Бетонщики смотрели и завидовали людям, которым придется работать на этой машине. Им оставалось только перевозить бетон на леса, укладывать и трамбовать его там. Их работа ускорялась втрое, а то и вчетверо.

К большому сожалению Марусина, такая машина была на постройке только одна, и ему долго пришлось дожидаться случая познакомиться с ней поближе.

Зато довольно скоро он подружился с практикантом, показывавшим бетономешалку строителям. Случилось это в одно из воскресений, когда Марусин отправлялся на море ловить рыбу и купаться. Практикант, который был страстным рыболовом, попросился с ним.

Они уселись на молу с удочками в руках и разговорились. Марусину нравился этот немного чудаковатый парень, так хорошо умевший обращаться с бетономешалкой, а студента заинтересовал серьезный бетонщик с выправкой военного.

Сначала они только смеялись и болтали о пустяках, но потом незаметно перешли к бетону, которым были одинаково увлечены, и студент начал рассказ о жидком камне.

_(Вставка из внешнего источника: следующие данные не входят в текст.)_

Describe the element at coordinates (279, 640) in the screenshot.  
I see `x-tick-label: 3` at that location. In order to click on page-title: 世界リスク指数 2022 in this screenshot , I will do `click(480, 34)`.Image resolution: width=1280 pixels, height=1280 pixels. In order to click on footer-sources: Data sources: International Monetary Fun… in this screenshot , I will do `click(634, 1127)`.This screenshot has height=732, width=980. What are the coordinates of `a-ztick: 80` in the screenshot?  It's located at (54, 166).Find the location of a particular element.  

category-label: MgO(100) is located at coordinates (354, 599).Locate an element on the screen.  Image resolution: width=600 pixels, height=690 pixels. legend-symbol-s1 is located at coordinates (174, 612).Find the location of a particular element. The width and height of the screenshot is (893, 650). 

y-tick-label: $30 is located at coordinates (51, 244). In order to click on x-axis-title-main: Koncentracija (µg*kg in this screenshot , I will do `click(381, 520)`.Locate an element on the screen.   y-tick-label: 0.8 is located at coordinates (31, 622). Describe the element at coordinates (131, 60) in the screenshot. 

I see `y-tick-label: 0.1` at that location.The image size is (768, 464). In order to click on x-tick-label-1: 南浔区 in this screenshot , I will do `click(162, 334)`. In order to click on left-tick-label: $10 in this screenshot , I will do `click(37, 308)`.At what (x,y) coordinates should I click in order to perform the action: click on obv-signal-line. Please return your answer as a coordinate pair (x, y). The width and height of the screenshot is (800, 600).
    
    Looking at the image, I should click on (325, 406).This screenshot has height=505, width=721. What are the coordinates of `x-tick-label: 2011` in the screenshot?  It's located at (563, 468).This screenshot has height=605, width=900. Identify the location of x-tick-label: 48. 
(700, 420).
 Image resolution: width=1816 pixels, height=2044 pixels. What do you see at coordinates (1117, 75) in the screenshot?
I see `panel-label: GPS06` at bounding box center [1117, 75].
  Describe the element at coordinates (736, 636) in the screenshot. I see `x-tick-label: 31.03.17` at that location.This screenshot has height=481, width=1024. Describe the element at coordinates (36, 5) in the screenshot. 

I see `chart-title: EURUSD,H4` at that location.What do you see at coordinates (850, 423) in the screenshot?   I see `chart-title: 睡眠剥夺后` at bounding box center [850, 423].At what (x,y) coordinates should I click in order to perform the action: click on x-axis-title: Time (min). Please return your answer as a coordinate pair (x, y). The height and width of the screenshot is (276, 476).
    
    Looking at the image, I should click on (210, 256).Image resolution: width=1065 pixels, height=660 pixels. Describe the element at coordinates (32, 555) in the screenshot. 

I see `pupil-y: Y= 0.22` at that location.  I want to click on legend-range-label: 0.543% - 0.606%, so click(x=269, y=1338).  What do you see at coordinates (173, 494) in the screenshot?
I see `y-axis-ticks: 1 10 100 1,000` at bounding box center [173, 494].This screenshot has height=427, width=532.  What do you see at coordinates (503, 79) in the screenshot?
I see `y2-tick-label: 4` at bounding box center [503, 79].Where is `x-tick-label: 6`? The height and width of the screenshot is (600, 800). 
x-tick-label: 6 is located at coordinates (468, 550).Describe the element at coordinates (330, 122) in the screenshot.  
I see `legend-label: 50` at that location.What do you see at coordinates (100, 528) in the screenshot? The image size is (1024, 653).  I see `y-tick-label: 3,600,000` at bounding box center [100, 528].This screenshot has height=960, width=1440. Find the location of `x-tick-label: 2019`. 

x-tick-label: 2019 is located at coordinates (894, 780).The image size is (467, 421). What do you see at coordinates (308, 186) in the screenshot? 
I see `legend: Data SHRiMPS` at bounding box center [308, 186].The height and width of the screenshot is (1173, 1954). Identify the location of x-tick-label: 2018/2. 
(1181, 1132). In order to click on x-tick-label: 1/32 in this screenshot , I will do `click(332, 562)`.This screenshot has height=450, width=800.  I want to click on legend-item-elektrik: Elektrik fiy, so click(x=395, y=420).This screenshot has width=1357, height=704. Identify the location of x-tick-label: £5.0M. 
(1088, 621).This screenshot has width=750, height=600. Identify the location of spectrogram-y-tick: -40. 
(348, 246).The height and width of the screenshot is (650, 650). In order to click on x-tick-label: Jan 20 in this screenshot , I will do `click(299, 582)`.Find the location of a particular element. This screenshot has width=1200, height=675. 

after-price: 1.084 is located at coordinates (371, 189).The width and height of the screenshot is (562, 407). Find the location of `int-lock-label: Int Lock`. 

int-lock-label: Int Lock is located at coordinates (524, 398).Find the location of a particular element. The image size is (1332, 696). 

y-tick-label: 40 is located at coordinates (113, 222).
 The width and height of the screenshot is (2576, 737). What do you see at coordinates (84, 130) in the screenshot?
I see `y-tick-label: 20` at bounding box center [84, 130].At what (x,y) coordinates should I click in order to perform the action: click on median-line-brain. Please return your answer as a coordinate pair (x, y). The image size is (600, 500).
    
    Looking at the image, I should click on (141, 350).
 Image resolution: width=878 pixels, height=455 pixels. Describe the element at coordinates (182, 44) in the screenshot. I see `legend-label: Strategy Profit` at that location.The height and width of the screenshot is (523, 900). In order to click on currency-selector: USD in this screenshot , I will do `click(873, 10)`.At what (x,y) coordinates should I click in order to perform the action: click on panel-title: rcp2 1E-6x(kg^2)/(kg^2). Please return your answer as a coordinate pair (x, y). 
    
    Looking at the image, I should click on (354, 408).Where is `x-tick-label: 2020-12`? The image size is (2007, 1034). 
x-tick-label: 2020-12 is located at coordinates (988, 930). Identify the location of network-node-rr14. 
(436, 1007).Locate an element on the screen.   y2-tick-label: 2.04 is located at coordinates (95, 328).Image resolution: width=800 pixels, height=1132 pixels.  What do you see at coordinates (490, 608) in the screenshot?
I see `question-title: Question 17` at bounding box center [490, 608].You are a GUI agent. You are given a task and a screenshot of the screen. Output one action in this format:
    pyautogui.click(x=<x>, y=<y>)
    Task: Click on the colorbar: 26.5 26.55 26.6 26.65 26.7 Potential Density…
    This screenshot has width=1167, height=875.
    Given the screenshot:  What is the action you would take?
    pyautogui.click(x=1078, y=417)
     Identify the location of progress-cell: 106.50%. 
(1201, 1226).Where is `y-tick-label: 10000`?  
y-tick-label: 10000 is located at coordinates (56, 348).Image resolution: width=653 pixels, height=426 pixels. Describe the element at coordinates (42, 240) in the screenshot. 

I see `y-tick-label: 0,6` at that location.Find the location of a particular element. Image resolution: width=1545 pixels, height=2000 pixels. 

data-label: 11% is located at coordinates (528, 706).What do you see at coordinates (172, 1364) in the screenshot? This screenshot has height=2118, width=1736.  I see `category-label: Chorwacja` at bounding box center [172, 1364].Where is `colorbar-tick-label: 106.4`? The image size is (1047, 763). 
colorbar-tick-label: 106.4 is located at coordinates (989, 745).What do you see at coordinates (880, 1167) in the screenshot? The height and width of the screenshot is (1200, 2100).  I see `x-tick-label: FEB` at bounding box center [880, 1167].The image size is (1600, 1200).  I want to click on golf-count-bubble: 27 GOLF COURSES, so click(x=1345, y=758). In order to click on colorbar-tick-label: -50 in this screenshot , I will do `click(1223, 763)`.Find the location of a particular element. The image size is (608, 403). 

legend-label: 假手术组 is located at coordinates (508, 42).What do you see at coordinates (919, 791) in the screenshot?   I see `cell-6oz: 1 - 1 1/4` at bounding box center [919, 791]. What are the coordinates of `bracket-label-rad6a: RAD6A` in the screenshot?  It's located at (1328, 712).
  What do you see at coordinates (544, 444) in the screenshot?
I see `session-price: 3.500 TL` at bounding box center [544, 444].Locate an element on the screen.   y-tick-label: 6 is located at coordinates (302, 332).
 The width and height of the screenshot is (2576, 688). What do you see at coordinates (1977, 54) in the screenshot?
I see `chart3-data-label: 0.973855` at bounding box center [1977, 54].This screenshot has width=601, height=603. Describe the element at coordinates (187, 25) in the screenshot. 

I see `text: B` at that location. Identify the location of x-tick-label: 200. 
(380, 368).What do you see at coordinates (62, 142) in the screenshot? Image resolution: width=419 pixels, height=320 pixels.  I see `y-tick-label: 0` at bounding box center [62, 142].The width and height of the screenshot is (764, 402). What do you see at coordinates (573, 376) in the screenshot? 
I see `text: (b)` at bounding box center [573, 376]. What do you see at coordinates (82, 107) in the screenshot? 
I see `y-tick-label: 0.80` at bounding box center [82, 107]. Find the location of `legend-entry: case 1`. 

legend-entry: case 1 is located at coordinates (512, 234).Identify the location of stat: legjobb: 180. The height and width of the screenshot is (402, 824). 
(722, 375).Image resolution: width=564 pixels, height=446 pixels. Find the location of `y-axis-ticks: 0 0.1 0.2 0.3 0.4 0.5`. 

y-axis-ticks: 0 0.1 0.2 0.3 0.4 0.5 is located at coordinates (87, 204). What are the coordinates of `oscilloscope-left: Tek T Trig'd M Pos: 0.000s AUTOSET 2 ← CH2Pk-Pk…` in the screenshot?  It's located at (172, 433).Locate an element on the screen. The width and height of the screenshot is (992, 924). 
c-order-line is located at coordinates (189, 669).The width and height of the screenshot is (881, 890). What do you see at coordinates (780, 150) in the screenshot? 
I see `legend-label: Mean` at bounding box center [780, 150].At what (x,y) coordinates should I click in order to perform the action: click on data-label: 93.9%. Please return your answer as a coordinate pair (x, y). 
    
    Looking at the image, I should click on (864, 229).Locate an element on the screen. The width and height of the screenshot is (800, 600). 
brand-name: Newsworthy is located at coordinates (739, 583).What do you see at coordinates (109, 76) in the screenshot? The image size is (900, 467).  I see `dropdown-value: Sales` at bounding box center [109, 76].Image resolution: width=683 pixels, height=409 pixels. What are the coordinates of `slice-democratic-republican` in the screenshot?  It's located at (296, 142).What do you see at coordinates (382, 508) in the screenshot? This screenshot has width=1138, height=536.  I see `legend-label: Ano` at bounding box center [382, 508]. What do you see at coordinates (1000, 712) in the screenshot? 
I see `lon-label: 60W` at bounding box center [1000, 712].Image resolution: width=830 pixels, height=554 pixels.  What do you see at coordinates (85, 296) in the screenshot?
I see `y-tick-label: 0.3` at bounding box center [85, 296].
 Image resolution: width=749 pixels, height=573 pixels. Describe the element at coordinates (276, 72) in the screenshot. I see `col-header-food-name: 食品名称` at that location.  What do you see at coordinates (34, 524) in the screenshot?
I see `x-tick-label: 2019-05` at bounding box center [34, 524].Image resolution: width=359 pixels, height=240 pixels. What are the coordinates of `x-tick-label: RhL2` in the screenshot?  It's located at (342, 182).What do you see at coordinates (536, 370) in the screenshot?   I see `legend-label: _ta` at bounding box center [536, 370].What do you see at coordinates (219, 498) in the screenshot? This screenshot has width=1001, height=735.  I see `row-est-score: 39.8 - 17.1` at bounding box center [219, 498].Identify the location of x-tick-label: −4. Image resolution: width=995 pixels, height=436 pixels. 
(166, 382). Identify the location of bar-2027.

— Вот он, будущий бетон, — указал студент на цепь гор, спускающихся к морю. — Некоторые из них чуть не наполовину состоят из мергеля, породы, содержащей известняк и глину. Его залежи тянутся от Новороссийска до Сочи. Его достаточно обжечь и размолоть, чтобы получить тот самый портландский цемент, из которого вы делаете бетон. Запасы мергеля здесь огромные — их хватит, чтобы построить из железобетона тысячи новых городов, десятки тысяч мостов, заводов, портов, плотин и крепостей. И бетон будет хороший — ведь на этих мергелях работают новороссийские цементные заводы, а их цемент славится не только у нас.

Если бы я был председателем Новороссийского горсовета, — продолжал студент, — я бы отлил из бетона памятник скромному шотландскому каменщику Аспдину, изобретателю портландского цемента. Ведь сколько от него богатства пошло, а его мало даже помнят, как и многих других изобретателей.

Тут Марусин впервые узнал, как много веков и сколько человеческого труда и настойчивости понадобилось, чтобы получить тот замечательный жидкий камень, из которого он теперь строил здания, мосты и другие сооружения.

Уже несколько тысяч лет назад египтяне скрепляли камни своих огромных пирамид раствором извести и гипса, твердевшим на воздухе.

Римляне научились добавлять к этим веществам вулканический пепел и обожженную размолотую глину и получали таким путем растворы, твердевшие не только на воздухе, но и в воде.

С особым удовольствием студент рассказывал о жившем в прошлом веке парижском садовнике Монье, который считается изобретателем железобетона.

Этот садовник был коммерческим человеком. Он выращивал цветы на продажу и очень сердился всякий раз, когда лопались или разбивались горшки и кадки, в которых росли его цветы. Это был чистый убыток.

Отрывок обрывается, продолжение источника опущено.